═══ Entries shown

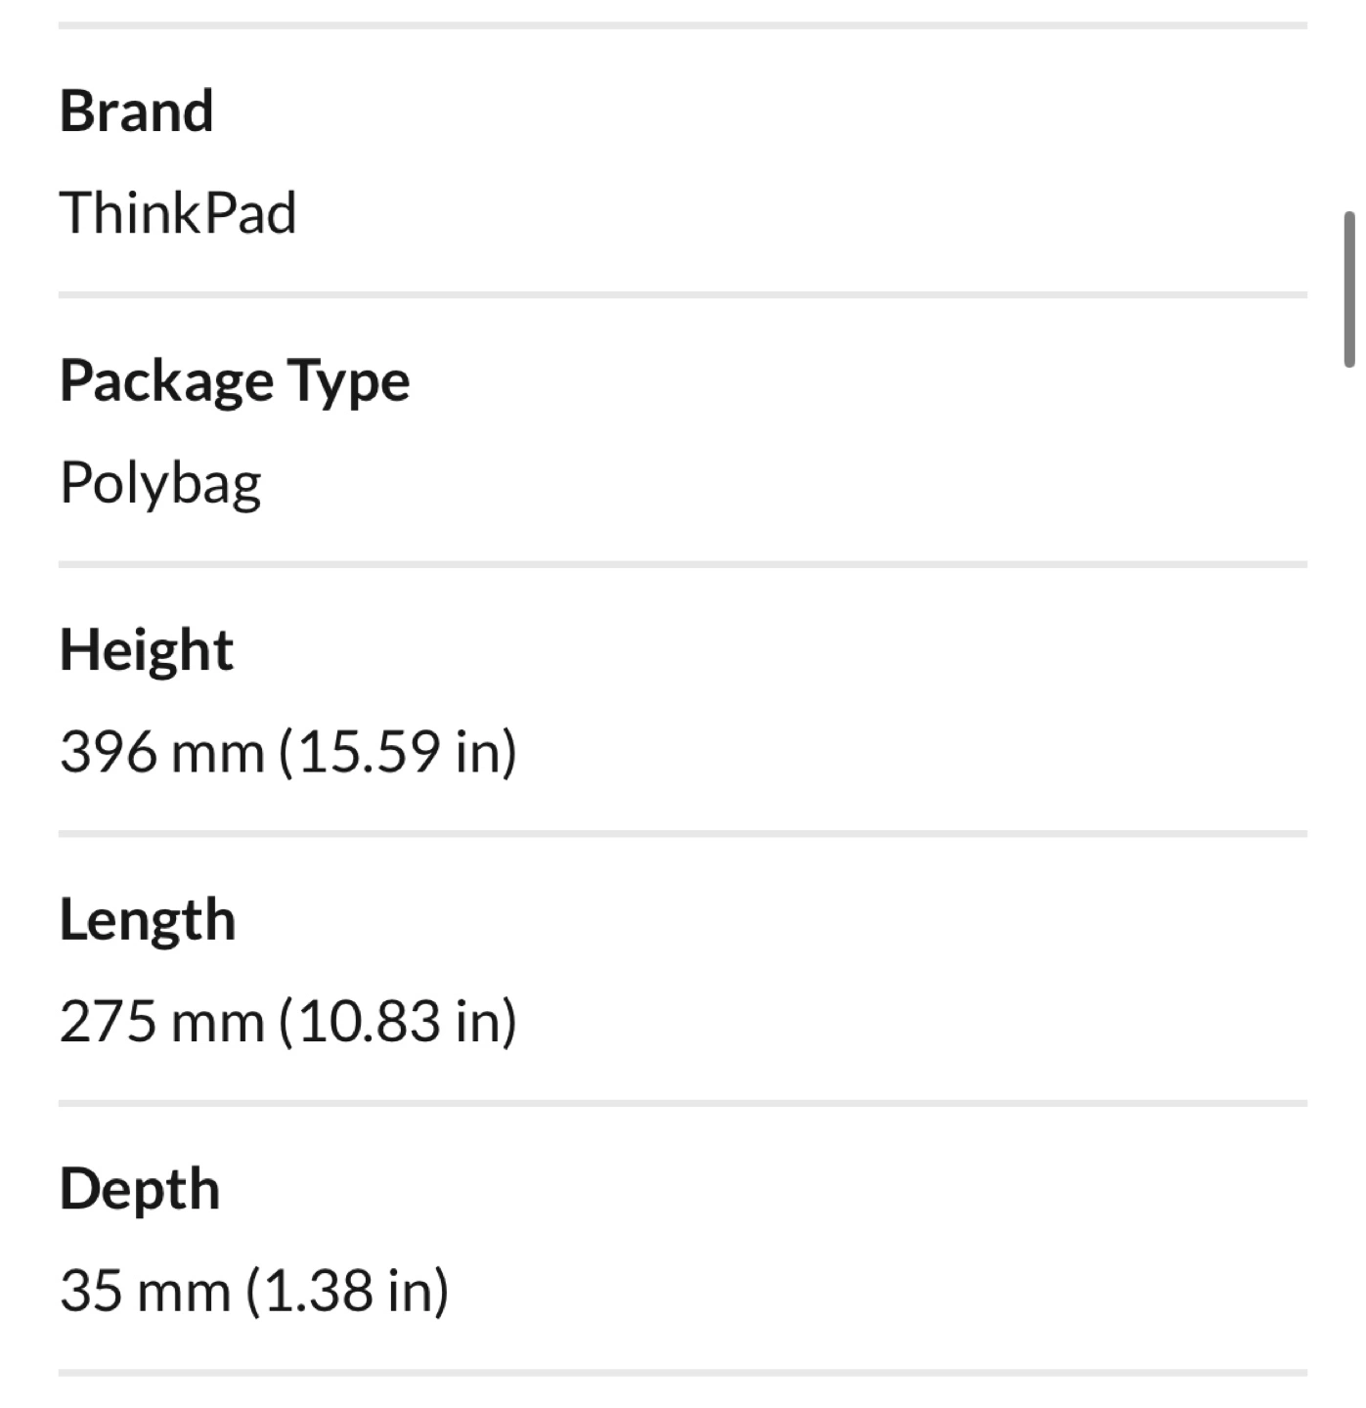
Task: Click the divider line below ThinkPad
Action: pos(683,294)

══════
═══ Entries shown

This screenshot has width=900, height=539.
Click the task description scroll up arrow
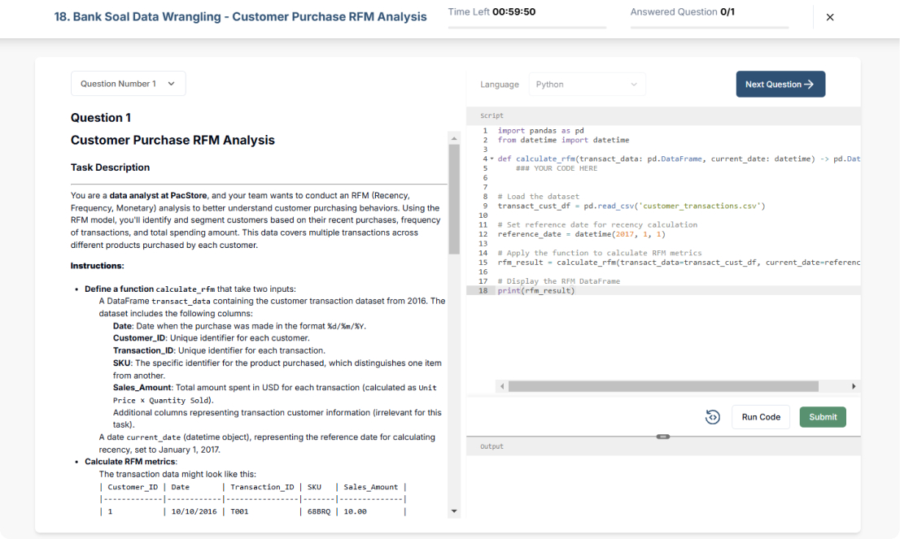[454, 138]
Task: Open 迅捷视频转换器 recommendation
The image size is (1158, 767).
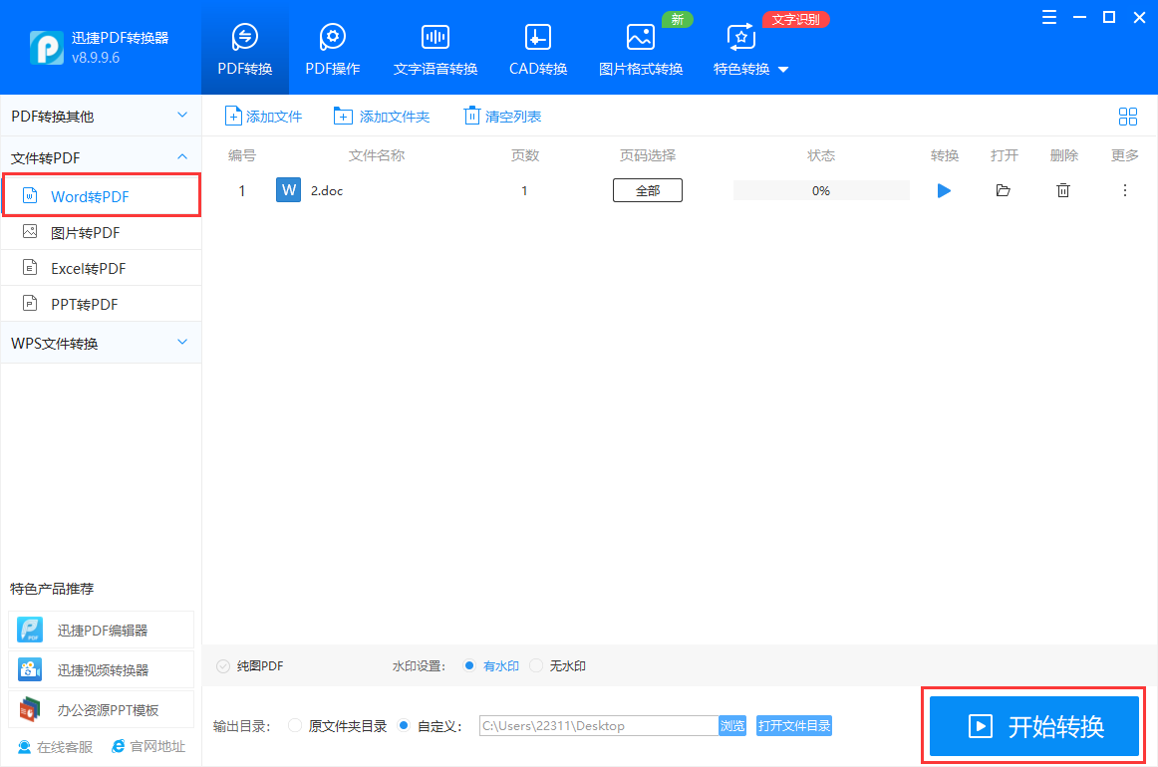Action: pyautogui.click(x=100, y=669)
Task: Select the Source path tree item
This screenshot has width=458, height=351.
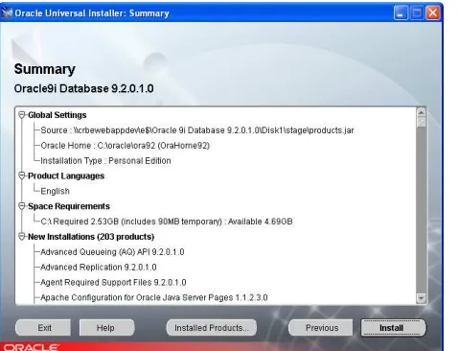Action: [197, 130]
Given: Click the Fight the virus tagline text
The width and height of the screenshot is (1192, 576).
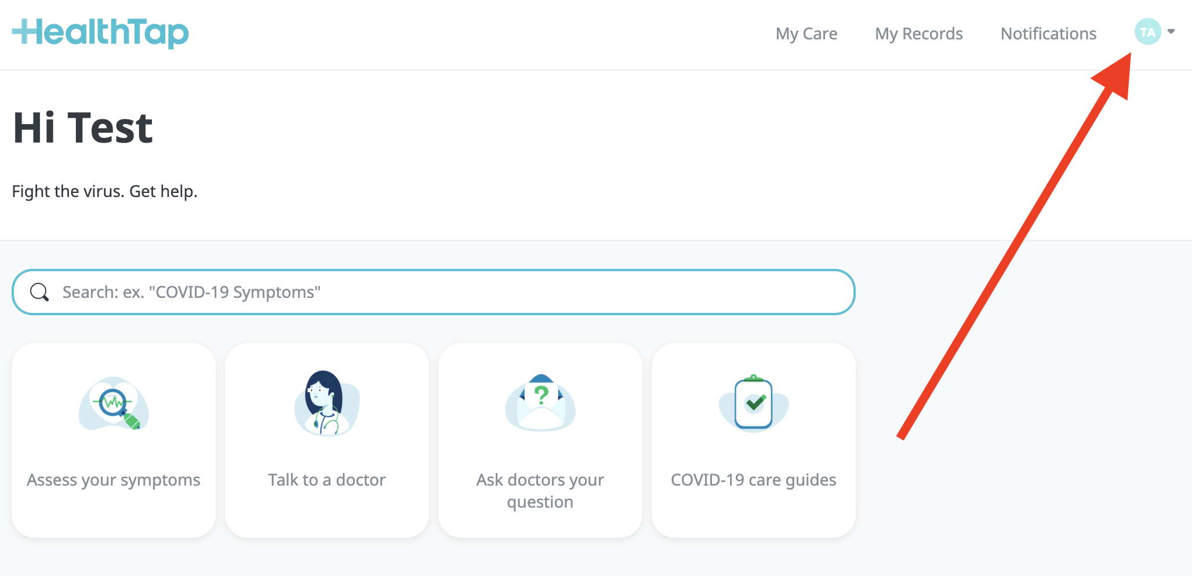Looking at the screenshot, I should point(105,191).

══════
═══ Entries shown

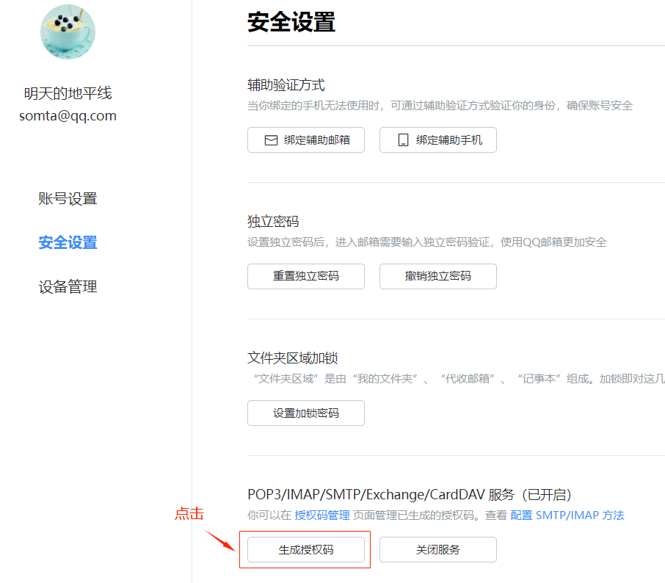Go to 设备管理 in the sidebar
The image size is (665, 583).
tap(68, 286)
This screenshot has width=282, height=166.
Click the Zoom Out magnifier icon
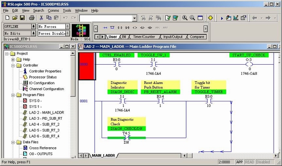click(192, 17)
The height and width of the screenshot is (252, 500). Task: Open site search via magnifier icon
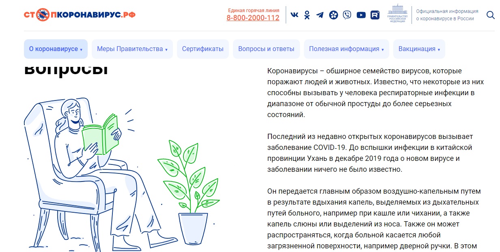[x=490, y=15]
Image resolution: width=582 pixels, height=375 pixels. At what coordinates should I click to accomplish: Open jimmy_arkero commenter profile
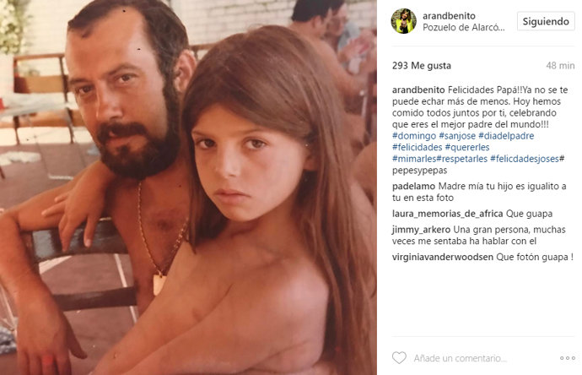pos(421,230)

══════

Your task: Look through the material above. Transcribe exactly the lines between the ones with "Click the task description scroll up arrow" and "Given: Click the Fight the virus tagline text", inclusive, and keep pictures out.

Result:
Click the task description scroll up arrow
[454, 138]
Task: Open 迅捷视频转换器 recommendation
The image size is (1158, 767).
Action: pyautogui.click(x=100, y=669)
Task: Select the Source path tree item
This screenshot has width=458, height=351.
Action: [197, 130]
Given: Click the Fight the virus tagline text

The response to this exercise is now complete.